To rectify residential concerns, council began drafting an ordinance, which would prohibit non-residential parking between the hours of 8 a.m. and 4 p.m. Mondays through Fridays in the Residential-Only Park Zone, including a number of streets near the college campus. The current draft ordinance would also issue each “dwelling” – defined as a single-family detached residence, a discrete unit of a multi-family residence or an apartment within a structure subdivided for occupancy by multiple individuals or families — with two residential parking permits for off-street parking.
However, council decided to table the ordinance, allowing WVWC’s administration to observe student parking for the fall semester.
During Thursday’s meeting, Dr.

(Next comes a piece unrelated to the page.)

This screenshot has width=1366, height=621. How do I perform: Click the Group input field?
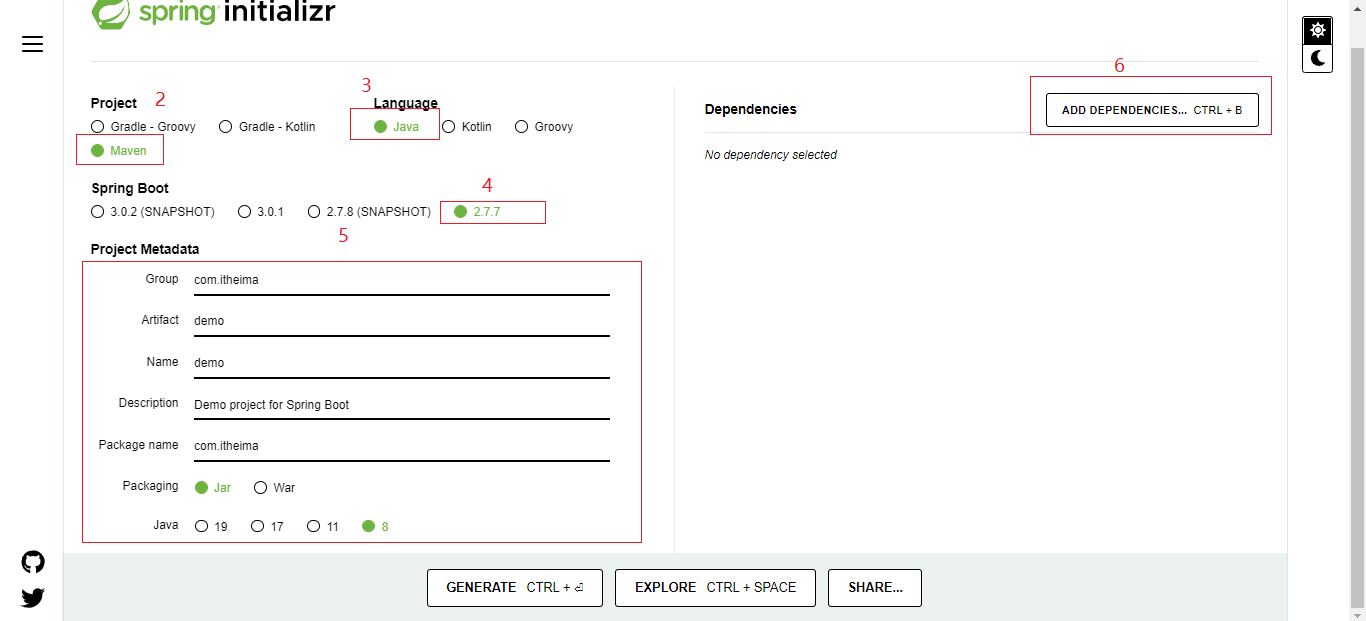click(400, 281)
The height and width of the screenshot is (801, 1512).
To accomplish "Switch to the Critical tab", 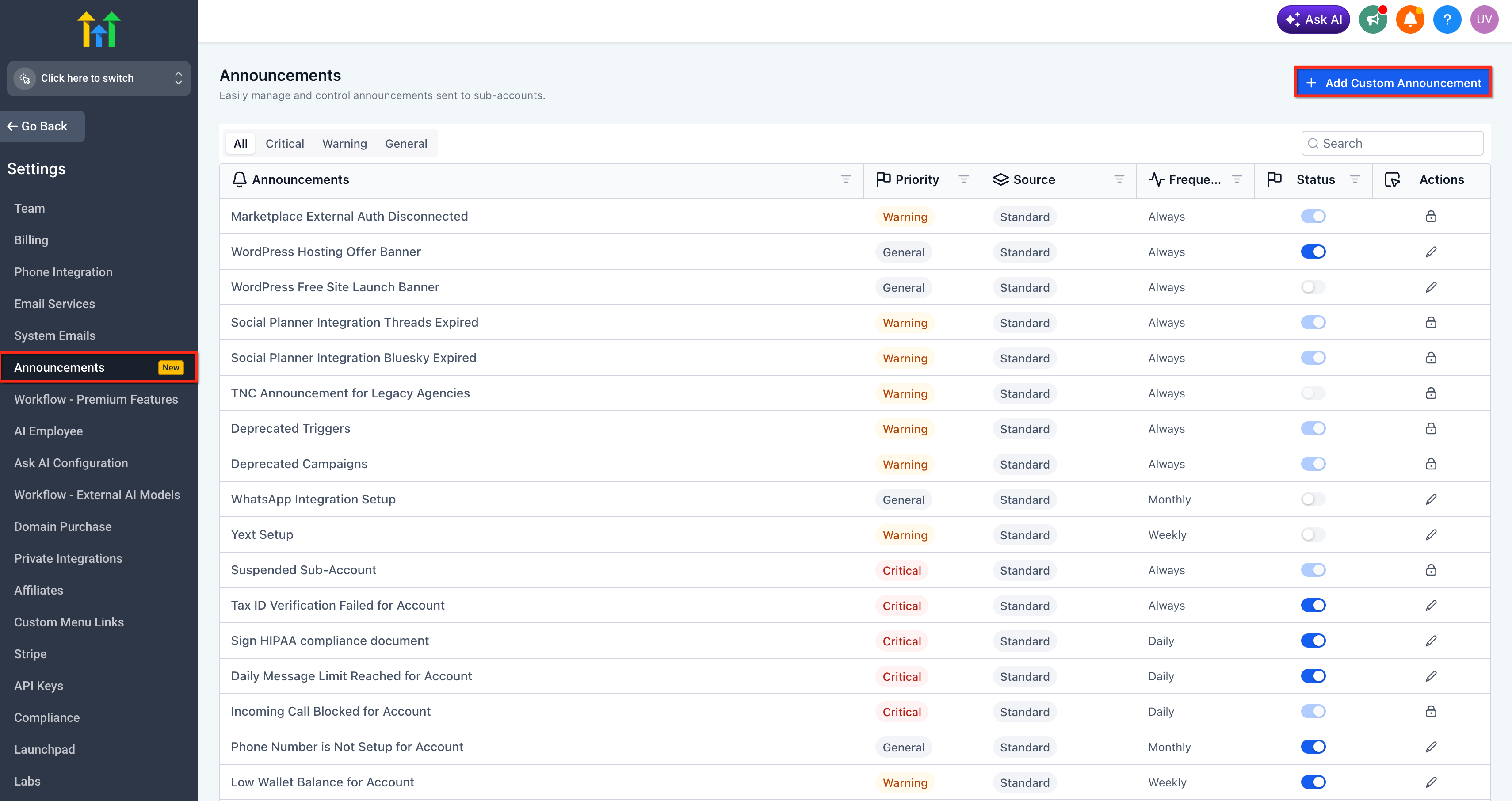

Tim Reese and several other residents approached council reiterating that the parking woes are still ongoing.
“We are here asking council to mitigate our neighborhood problem of being burdened by college students and in another case (Buckhannon)-Academy Elementary School (BAES) employees consuming our on-street parking,” Reese told council.
Prior to Thursday’s meeting, council was under the impression that WVWC students and employees were the only cause for limited on-street parking; however, Reese advised that BAES’ employees are also using parking spaces, blocking driveways and obstructing views for exiting driveways.
“We have 22 signed petitions from full-time residents plus one landlord representing four residential units, to a total of 26 resident petitions,” Reese said. “Again, the majority of the property owners are full-time residents. I stopped seeking petitions when it became clear that the aforementioned neighborhood residents were in favor of an ordinance to remedy this situation.”
Reese said the consumption of parking by BAES employees and parents and WVWC students weakens the neighborhoods by “impairing our ability to move materials for housekeeping and maintenance, hindering our efforts at landscaping by ourselves or contractors, prohibits the city streets sweeper from removing leaf debris …” among others.
City attorney Tom O’Neill advised that the current draft ordinance is up consideration whenever the council decides to take action.
“I think that we have had a number of discussions on the substance of the ordinance, and I think there’s some changes that have been made due to feedback and there were some initiatives and agreements that there was going to be some attempts by the college folks to mitigate this problem on their own,” said O’Neill. “We’re three or four weeks into the semester and I don’t know if those attempts have been given an adequate time to set yet.”
Should the council decide to implement an ordinance by Jan. 1, 2019, O’Neill said the city has until the second meeting in November to pass an ordinance on second reading in order for it to take effect the beginning of the new year.
“The question is whether or not the outside efforts to try to remedy this problem have caught on yet,” he said.
Mayor David McCauley said council will bring the ordinance back to the table as a draft at the next meeting with the anticipation of taking action in October.
“We will more than tweak, but less than gut the current ordinance,” he said.